* begin Supplied material *

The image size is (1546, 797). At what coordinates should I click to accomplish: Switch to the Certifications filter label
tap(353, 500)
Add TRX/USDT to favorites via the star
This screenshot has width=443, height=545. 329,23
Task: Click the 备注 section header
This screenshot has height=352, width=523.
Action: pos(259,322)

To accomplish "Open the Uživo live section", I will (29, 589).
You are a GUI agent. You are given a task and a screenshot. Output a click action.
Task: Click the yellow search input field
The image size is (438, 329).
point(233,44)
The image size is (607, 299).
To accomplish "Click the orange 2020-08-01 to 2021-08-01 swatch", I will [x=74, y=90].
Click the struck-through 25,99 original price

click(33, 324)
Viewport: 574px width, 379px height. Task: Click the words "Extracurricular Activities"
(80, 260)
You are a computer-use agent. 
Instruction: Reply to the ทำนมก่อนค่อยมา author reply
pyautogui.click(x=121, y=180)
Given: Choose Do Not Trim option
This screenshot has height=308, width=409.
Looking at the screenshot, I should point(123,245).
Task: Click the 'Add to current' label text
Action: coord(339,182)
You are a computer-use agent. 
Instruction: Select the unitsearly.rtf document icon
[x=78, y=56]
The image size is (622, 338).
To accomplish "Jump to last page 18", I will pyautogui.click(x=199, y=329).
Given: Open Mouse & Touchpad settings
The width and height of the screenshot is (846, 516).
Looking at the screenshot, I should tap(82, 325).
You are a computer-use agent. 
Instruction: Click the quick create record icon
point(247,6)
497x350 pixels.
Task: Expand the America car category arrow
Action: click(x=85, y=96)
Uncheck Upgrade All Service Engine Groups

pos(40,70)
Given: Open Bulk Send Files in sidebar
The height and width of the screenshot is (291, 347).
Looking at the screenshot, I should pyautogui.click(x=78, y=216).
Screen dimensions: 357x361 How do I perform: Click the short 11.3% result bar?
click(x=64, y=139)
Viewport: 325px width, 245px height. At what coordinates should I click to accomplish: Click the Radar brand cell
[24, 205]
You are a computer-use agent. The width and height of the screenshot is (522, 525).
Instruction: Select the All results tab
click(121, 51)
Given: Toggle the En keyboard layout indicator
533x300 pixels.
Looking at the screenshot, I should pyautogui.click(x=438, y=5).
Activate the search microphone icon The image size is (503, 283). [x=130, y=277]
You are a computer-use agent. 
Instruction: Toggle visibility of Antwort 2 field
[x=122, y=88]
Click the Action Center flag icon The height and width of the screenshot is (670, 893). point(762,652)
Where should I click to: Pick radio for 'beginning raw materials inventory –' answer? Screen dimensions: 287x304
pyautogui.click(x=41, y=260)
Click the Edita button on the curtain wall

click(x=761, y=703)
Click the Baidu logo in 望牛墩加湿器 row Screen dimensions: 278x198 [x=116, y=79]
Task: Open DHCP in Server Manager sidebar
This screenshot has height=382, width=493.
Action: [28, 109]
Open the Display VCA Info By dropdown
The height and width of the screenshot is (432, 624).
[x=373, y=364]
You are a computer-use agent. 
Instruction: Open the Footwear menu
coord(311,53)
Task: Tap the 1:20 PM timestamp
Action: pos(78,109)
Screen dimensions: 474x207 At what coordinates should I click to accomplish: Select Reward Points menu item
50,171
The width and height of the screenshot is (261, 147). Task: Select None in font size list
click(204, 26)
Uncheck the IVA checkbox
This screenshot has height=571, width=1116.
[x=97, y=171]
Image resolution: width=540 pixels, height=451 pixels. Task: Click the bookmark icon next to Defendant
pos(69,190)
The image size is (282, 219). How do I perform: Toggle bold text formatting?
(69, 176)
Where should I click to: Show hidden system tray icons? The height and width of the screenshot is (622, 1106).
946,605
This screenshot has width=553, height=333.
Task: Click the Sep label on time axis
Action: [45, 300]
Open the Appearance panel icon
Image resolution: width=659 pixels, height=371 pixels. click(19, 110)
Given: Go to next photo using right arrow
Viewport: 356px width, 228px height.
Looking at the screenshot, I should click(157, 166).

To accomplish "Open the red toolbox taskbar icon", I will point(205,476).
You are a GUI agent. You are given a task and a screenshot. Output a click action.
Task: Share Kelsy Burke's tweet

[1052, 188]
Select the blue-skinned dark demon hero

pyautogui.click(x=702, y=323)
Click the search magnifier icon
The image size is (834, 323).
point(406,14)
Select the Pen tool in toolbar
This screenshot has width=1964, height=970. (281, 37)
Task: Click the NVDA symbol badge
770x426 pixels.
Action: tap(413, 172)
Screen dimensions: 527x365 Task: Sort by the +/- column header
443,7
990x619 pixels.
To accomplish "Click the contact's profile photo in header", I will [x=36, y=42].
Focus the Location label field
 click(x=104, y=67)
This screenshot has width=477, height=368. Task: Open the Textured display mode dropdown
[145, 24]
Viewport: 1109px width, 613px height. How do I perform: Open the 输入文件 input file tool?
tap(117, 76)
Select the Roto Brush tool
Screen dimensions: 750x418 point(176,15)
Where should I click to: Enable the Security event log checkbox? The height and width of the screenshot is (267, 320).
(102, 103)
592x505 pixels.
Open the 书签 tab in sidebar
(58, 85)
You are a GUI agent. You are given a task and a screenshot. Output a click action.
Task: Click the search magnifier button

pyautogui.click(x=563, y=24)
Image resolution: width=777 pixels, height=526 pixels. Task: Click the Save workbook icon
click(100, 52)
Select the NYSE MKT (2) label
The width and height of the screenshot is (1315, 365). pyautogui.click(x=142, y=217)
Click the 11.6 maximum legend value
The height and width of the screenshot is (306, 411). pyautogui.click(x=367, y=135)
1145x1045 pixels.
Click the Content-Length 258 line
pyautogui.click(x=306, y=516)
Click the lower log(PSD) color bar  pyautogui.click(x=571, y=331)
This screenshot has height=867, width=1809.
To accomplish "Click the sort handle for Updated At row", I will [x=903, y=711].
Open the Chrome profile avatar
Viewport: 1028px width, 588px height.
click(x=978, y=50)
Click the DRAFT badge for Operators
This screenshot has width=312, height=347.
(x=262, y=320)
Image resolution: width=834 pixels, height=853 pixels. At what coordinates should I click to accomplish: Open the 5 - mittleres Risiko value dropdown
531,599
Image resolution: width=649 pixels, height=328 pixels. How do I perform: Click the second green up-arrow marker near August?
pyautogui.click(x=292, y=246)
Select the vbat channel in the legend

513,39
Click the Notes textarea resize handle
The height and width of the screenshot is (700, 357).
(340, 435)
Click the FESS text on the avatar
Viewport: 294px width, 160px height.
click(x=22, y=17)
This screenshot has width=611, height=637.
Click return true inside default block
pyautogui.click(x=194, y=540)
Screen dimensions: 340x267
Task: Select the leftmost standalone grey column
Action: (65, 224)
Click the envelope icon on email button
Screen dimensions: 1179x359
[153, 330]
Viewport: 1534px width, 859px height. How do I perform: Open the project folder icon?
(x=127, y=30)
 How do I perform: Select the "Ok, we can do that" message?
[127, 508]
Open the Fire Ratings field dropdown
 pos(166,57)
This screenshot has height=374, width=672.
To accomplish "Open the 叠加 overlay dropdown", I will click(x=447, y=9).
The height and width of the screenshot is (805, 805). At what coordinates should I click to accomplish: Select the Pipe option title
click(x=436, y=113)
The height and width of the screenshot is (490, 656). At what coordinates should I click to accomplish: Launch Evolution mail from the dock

* end Supplied material *

Pull out each line of the records above that contains the string "arrow", treating uppercase and lowercase letters as different.

Task: Expand the America car category arrow
Given: Go to next photo using right arrow
Image resolution: width=649 pixels, height=328 pixels. How do I perform: Click the second green up-arrow marker near August?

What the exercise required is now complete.